THE SAVAGE GARDEN by Mark Mills

Well, this is one of those books that makes me feel like I better become an author. Seriously, can any old crap become a bestseller? If so, let me start writing. That's a bit mean, but DUDE. It was a bit rubbish.

It tells the story of a young man who as a university project goes to study a Renaissance garden in Italy. It's written in the past, and opens with him in university, and the narrator says of his past self: "Try as he might, he couldn't penetrate the workings of that stranger's mind, let alone say with any certainty how he would have dealt with the news that murder lay in wait for him, right around the corner." I mean, seriously. Murder . . . right around the corner. Hurl.

So it's quite charmingly evocative of an Italian summer, but then it goes down a sort of de Vinci style what secret was hidden in the garden 400 years ago type route, which is distinctly borderline as a plot. We discover a 400 year old murder and also a contemporary one, and also have a love interest and some distinctly dodgy sex scenes.

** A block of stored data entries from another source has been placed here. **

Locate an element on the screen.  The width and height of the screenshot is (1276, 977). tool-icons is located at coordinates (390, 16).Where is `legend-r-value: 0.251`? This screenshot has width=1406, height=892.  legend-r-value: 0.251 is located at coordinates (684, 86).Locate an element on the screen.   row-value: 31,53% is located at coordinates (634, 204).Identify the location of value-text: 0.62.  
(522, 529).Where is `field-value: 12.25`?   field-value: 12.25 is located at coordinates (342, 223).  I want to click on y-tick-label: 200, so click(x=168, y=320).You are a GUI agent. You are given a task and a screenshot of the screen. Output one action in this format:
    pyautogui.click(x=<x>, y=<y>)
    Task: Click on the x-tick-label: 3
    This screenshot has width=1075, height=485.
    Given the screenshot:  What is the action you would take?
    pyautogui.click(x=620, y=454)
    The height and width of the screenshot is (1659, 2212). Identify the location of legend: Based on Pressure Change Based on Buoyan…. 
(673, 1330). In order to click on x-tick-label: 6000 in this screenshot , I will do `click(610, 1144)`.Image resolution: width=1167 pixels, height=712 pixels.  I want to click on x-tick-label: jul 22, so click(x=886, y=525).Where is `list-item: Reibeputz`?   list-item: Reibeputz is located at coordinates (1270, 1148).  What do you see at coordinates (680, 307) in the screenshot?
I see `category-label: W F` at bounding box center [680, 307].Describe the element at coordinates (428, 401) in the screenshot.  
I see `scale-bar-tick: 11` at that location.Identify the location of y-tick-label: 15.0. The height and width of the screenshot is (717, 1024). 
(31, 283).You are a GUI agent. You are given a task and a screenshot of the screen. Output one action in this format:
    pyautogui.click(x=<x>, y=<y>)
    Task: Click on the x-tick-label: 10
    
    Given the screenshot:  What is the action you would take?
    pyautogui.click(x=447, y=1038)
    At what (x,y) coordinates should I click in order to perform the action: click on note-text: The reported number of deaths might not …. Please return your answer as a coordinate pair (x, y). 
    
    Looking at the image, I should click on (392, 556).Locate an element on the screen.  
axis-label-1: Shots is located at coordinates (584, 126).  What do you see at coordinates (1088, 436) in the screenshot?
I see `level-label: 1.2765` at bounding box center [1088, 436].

I got it at a short story reading event I went to quite randomly, where there were cupcakes with labels saying 'Eat Me' (as in Alice in Wonderland) and books saying 'Take Me' - of which this was one - and so though I didn't enjoy the book I enjoyed the rather sweet way I came by it.

I just have to tell you that the first line of the author's bio is "Mark Mills graduated from Cambridge University in 1986." I guess that's the beginning and end of his life and everthing we need to know about him. Hurl.